We then flew from Darwin to Brisbane (a four and half hour flight) where we stayed at the Point Hotel for five nights.
Brisbane has a free City Hopper Ferry Service which runs along the Brisbane river from close to the Point Hotel to the city centre, where we checked out the Visitor Centre in the Queens Mall. Here we obtained advice on what to see and do in Brisbane and also learnt about the Brisbane Translink Gold Card, which enables the purchaser to use the city buses and the river catamaran service and to get discounts on visitor attractions.
During our four days in Brisbane our highlights were:
• City Botanic Gardens. A short riverside walk from Eagle Street Pier from the City Hopper ferry. These are pleasant level gardens for strolling with plenty of seats. On Sunday there was also a small market.
• Southbank Park Lands.
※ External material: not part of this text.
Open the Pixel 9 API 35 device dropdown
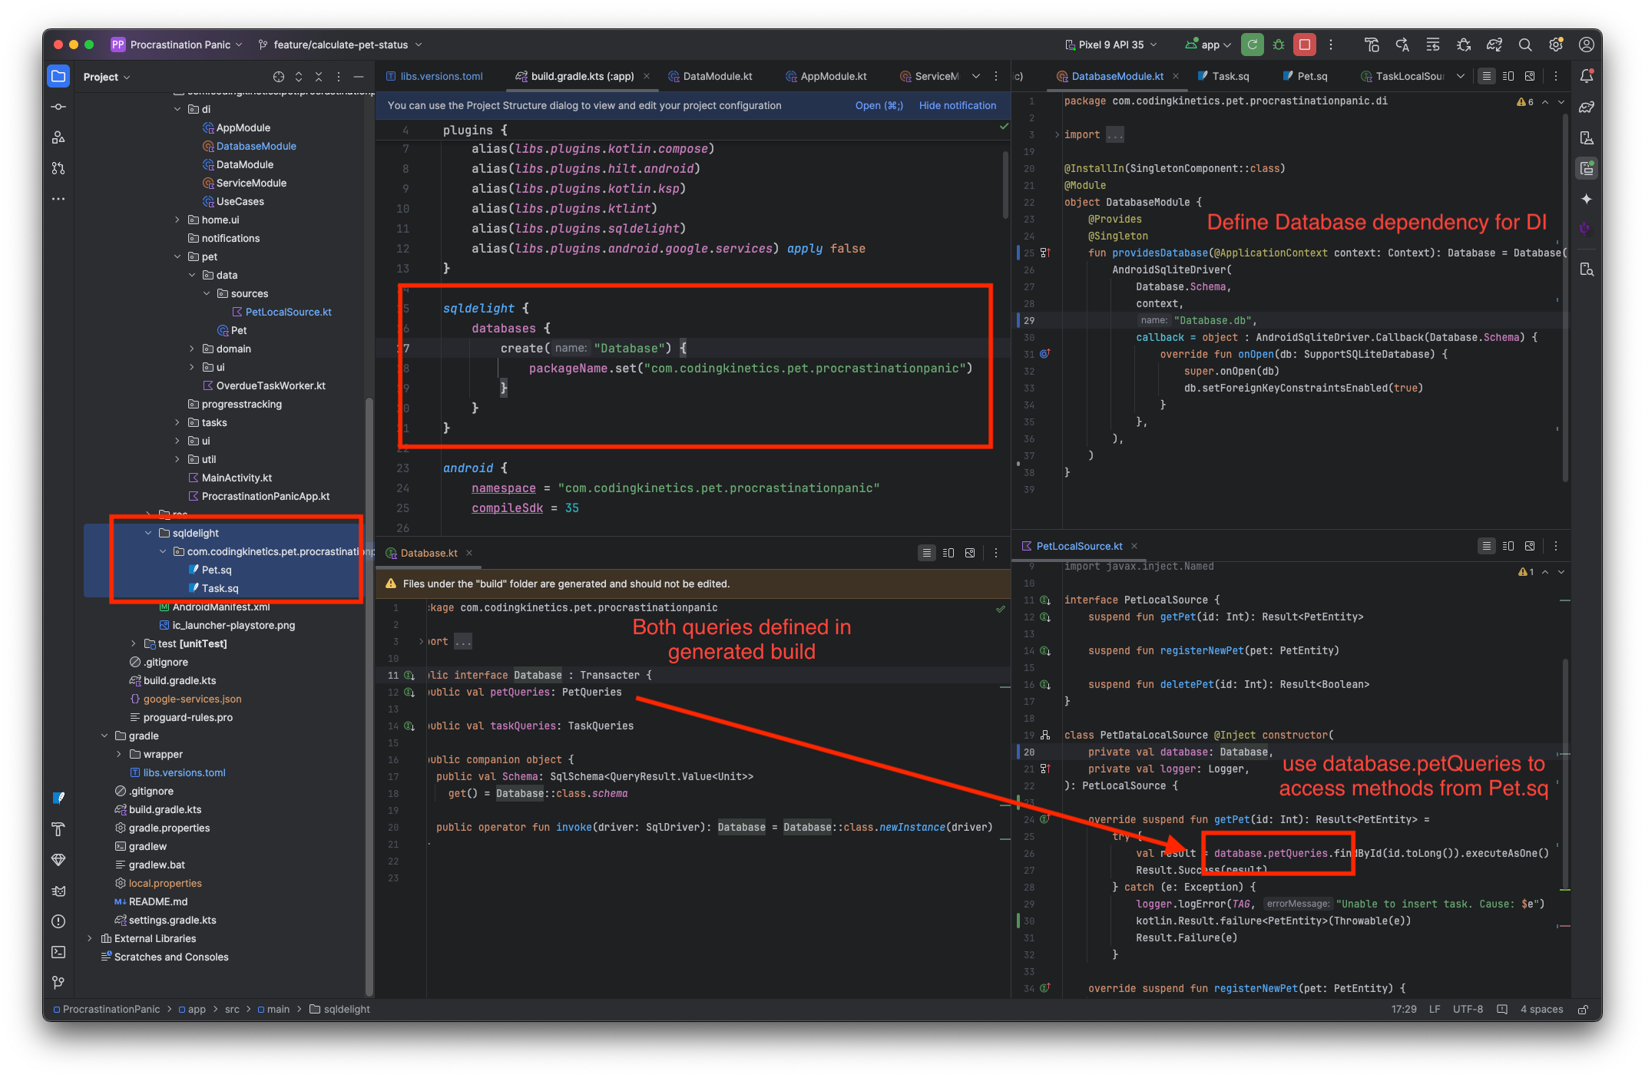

Again reached by using the City Hopper ferry. This is also a good level riverside walk, with many stalls, eating places, swimming pools and even an artificial beach! At the weekend it was very busy with families enjoying the amenities, which included free entertainment by musicians and singers.
• Central Business District, with the old City Hall and a few other old historic buildings between the skyscrapers and shopping malls. My wife was impressed with the shopping centre, but due to lack of time, was just treated to a walk through!
• Mount Coot-tha Lookout. This is a half hours’ bus trip from the city. The summit has a café and magnificent views over the city. From here you can appreciate the size of the city and see the high-rise skyscrapers in the centre. The service bus and/or free shuttle bus takes about five minutes back down from the summit to the Mount Coot-tha Botanic Gardens. These Botanic Gardens were relocated here after several floods damaged the city Botanic Gardens. Paths were good and specified areas were well marked including the Japanese garden.
• Lone Pine Koala Sanctuary, a 40 minute bus ride from the city. The entrance charge for over 60s was $A25 (about £13) but proof of age was required! In addition to a number of areas with koalas, visitors could feed wallabies, have a photo taken with a koala, and see many animals including Tasmanian devils, wombats, snakes, lizards, dingoes and many bird species.
• The Catamaran Service (the CAT). We used this to see the city from the river travelling to both termini.
We left Brisbane to fly to stay with my brother in the Adelaide hills, from where we then made two minitours to Tasmania and to the Flinders Ranges.
POSTED 7th JULY 2020 by TONY TAYLOR.